Task directions | Convert the items from the line containing "Given: Select the" to the line containing "Looking at the", both included, into a JSON list of strings with one string per line and blank lines omitted.

Records |

════════

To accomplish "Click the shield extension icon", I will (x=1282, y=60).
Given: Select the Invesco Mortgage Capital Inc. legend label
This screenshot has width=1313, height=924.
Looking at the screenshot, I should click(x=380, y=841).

════════

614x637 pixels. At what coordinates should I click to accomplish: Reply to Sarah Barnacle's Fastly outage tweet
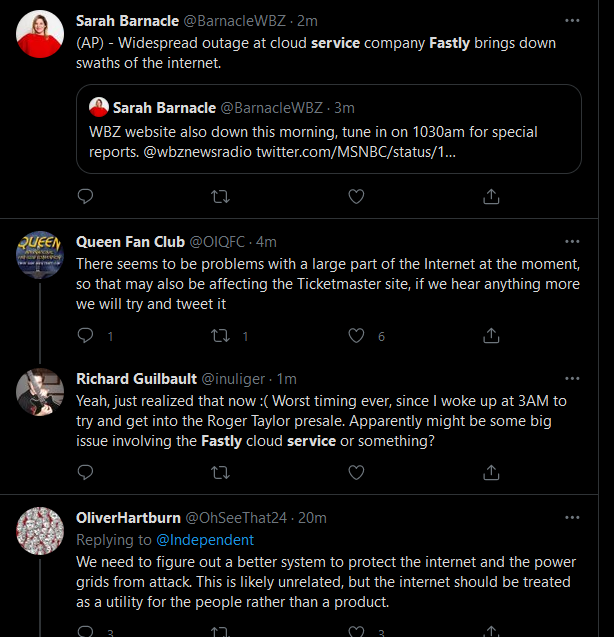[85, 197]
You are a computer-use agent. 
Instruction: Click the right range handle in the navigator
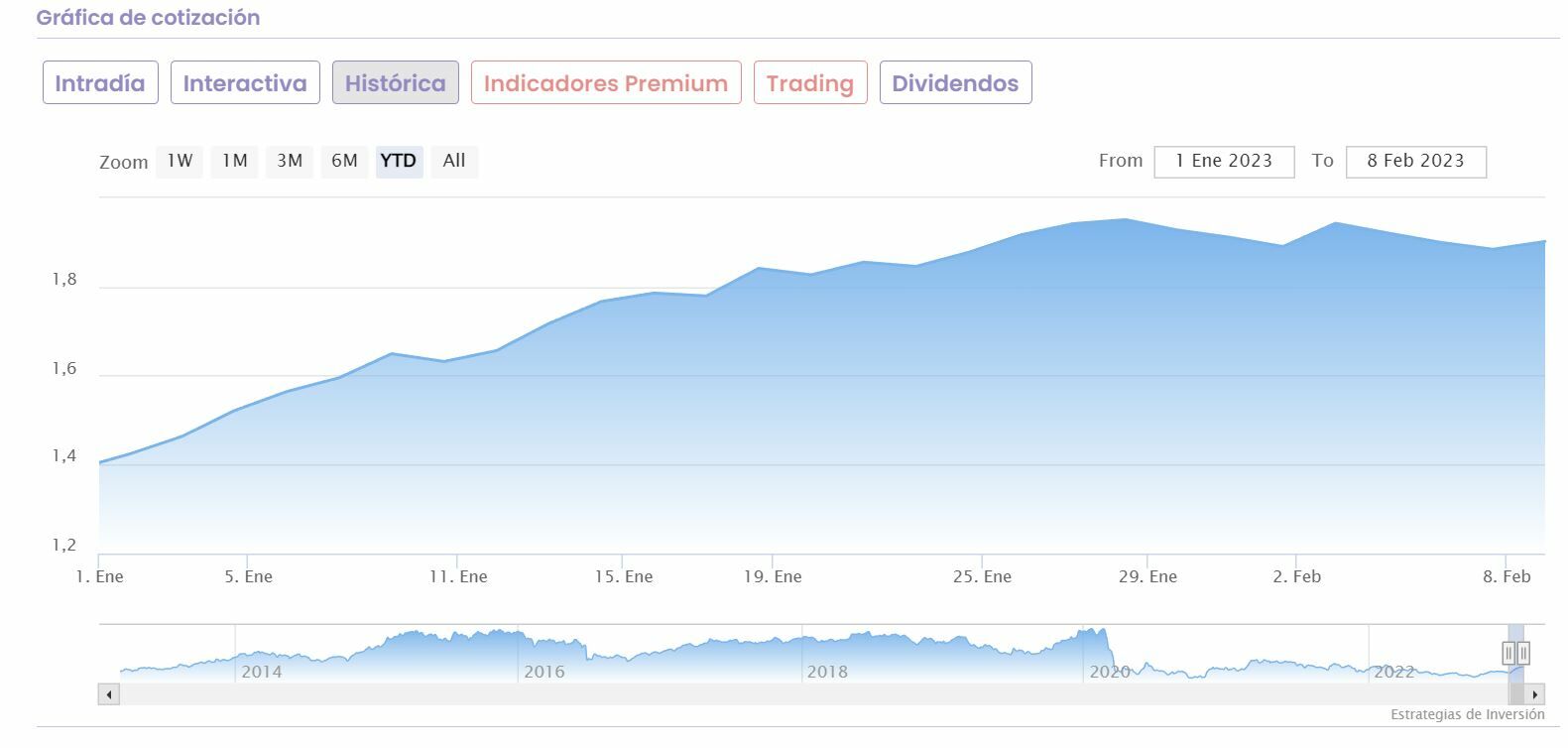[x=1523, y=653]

════════

Worked solution |
[
  "Given: Select the Invesco Mortgage Capital Inc. legend label",
  "This screenshot has width=1313, height=924.",
  "Looking at the screenshot, I should click(x=380, y=841)."
]